BRIEF => Restate word for word the entries below, starting with the line with "The width and height of the screenshot is (1214, 794)." and continuing through the line with "The image size is (1548, 590).". Include both of those lines and no others.

RECORDS SUPPLIED =>
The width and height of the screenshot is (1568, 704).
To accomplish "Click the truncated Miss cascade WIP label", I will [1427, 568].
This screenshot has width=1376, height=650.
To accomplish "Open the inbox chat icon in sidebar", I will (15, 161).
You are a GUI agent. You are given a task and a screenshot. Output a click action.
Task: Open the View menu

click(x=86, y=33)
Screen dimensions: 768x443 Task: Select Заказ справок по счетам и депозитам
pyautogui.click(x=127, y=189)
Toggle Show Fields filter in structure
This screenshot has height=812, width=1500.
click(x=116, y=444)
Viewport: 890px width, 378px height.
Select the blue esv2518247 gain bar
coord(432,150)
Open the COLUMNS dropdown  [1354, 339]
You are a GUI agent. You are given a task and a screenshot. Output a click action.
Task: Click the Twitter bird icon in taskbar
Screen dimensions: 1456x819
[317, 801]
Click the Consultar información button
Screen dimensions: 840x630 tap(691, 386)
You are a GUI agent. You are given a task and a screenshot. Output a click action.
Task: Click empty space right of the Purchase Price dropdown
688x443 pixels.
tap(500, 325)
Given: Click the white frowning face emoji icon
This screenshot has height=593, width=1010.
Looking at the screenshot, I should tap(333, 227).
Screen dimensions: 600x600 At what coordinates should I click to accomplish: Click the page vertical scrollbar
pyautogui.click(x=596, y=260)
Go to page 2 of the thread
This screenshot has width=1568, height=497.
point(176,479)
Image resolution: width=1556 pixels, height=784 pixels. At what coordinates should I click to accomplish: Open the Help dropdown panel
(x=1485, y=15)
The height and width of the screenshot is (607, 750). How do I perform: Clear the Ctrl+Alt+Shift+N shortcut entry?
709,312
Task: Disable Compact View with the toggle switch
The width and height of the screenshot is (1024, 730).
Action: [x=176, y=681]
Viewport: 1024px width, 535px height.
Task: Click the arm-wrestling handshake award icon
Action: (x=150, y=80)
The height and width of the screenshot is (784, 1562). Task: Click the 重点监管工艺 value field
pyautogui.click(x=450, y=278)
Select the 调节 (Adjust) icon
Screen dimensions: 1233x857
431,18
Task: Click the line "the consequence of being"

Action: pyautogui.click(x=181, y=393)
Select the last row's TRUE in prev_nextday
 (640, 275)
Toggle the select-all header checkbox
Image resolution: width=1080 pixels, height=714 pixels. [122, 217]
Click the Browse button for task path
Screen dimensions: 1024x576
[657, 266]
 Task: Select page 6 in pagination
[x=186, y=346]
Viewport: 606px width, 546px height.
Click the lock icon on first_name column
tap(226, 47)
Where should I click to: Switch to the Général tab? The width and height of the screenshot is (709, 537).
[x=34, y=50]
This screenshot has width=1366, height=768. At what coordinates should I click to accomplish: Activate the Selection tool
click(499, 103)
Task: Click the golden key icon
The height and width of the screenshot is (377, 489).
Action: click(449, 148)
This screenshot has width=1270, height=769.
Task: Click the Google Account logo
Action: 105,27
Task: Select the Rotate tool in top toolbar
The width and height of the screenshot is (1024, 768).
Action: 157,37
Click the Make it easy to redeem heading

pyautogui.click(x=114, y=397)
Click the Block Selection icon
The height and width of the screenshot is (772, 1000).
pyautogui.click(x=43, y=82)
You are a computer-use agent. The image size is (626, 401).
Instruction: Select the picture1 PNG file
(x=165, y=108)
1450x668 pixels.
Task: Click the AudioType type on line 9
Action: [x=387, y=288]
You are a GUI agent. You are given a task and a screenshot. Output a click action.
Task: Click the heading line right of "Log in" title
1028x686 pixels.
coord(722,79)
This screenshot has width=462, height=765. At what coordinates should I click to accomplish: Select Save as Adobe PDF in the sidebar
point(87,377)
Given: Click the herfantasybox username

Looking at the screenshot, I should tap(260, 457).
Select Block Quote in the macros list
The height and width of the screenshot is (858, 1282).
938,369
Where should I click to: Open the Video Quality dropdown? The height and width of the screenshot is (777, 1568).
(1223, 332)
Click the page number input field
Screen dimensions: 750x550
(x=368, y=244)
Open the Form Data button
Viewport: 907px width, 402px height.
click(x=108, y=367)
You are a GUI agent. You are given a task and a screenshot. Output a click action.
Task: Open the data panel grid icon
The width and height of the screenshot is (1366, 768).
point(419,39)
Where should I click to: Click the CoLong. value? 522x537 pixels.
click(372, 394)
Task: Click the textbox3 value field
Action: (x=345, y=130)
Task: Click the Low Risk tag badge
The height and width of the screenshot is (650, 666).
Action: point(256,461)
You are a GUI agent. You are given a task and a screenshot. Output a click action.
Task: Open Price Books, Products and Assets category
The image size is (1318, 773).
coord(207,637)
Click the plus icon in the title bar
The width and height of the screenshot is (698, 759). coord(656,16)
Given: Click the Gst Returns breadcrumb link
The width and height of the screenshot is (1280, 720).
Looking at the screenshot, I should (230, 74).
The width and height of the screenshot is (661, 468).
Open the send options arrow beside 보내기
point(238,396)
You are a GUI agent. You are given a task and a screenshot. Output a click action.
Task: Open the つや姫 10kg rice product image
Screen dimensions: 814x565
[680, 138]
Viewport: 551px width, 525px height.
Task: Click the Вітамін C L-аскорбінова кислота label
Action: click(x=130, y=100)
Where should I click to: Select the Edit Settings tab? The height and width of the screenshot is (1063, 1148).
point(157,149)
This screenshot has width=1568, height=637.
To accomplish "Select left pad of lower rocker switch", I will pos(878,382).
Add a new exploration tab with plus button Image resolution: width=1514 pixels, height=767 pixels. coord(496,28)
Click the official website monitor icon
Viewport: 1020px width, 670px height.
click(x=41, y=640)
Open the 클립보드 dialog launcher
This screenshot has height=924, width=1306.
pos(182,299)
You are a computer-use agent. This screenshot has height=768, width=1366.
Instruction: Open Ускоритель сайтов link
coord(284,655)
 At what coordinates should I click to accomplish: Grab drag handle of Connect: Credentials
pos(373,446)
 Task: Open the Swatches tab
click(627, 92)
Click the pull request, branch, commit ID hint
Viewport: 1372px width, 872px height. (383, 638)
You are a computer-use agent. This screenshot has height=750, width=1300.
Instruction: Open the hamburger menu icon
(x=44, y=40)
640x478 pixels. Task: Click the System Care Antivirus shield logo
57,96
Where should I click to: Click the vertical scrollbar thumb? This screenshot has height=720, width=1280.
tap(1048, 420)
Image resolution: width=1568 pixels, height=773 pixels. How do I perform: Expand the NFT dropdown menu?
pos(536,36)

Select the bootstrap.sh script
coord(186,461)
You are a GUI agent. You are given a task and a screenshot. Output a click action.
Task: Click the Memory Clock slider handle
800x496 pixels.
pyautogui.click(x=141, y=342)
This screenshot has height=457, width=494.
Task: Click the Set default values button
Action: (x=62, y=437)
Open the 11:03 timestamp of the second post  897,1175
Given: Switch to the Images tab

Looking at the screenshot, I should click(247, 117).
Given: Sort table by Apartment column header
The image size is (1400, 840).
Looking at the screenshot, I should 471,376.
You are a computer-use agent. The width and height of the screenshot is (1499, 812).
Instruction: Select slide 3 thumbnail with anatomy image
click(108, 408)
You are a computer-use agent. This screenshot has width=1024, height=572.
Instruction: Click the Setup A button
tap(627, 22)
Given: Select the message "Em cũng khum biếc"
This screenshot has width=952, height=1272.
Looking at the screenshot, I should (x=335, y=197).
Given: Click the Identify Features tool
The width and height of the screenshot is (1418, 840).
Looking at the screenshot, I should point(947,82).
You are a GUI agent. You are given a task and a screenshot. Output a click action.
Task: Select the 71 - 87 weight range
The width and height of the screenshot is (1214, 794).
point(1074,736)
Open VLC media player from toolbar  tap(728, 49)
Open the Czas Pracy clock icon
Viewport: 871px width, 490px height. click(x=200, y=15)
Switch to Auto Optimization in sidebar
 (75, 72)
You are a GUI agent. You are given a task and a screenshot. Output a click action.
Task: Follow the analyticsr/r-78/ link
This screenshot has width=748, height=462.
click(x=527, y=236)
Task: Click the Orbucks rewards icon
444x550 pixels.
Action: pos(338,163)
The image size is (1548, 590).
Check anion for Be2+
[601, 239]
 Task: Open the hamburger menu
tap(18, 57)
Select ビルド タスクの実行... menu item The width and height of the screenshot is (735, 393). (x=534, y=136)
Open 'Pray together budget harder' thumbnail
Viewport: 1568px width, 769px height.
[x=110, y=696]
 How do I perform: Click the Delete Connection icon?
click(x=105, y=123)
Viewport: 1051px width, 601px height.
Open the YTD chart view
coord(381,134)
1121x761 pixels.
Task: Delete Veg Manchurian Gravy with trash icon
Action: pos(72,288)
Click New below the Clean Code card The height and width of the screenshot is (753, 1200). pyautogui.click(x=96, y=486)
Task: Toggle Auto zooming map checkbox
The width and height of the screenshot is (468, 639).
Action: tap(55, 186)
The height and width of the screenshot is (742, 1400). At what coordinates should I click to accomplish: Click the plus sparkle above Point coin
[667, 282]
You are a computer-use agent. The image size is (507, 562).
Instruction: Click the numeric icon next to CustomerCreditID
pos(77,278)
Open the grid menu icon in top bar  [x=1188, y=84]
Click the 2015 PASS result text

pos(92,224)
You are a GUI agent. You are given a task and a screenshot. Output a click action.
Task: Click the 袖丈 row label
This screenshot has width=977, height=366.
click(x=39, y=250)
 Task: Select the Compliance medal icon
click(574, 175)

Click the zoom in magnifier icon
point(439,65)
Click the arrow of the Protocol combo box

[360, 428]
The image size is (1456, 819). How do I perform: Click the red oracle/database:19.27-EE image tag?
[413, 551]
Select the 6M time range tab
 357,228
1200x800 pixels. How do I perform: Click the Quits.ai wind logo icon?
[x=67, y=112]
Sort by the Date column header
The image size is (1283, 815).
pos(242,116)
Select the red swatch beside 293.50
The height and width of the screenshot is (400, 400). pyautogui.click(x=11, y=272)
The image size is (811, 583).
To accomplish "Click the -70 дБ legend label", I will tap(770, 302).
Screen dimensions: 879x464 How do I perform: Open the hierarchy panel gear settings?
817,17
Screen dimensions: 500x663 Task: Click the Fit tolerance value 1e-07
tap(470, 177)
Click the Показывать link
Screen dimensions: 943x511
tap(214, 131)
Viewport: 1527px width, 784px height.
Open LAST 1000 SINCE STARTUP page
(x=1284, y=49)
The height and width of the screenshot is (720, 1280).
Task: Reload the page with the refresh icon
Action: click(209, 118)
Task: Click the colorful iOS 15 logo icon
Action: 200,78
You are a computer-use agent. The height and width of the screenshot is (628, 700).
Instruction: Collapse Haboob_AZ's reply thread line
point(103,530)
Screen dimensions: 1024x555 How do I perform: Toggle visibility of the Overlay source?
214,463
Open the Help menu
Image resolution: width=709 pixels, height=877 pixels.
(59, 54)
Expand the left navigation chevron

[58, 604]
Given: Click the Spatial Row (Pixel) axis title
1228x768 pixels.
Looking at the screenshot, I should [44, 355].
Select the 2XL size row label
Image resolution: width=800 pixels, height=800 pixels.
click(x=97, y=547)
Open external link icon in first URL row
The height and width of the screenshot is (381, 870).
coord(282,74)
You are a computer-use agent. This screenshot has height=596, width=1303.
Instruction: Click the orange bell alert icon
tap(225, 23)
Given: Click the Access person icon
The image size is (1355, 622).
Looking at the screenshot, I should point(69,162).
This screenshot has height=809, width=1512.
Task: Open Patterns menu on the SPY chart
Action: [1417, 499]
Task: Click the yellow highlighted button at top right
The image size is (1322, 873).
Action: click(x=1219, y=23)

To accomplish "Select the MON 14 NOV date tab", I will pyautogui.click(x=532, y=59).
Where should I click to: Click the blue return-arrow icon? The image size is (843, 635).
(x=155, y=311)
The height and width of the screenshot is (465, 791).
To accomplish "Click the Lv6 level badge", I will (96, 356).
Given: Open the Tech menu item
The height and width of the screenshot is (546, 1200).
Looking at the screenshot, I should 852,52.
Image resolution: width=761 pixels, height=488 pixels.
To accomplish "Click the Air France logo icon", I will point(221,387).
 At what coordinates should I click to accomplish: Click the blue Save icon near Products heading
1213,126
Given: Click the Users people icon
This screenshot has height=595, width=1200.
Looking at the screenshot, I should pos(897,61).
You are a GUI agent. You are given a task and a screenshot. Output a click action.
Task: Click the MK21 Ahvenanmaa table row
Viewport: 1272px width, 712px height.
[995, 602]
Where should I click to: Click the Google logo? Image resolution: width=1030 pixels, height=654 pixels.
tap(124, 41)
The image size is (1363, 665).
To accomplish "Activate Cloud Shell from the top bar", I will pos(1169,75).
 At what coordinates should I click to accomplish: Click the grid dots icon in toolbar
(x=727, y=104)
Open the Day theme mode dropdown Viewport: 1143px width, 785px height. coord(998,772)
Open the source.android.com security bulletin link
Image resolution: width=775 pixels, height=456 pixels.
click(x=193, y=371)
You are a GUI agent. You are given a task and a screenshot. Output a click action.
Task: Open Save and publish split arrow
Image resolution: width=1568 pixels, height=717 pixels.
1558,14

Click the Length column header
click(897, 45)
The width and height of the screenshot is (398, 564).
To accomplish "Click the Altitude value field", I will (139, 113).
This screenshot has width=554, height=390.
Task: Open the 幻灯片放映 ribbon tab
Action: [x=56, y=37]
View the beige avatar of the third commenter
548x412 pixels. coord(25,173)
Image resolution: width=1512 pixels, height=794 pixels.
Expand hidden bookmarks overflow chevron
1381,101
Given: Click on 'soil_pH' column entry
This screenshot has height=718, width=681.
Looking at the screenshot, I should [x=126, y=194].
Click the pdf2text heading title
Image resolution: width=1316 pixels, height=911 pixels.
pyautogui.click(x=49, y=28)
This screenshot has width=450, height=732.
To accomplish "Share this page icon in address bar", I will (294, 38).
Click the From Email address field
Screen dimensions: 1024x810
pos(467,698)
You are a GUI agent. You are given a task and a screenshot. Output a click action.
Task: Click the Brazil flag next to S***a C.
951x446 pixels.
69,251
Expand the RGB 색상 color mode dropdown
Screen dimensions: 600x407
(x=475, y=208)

ANSWER TO THE PROBLEM =>
The width and height of the screenshot is (1214, 794).
point(1074,736)
Open VLC media player from toolbar  tap(728, 49)
Open the Czas Pracy clock icon
Viewport: 871px width, 490px height. click(x=200, y=15)
Switch to Auto Optimization in sidebar
 (75, 72)
You are a GUI agent. You are given a task and a screenshot. Output a click action.
Task: Follow the analyticsr/r-78/ link
This screenshot has width=748, height=462.
click(x=527, y=236)
Task: Click the Orbucks rewards icon
444x550 pixels.
Action: pos(338,163)
The image size is (1548, 590).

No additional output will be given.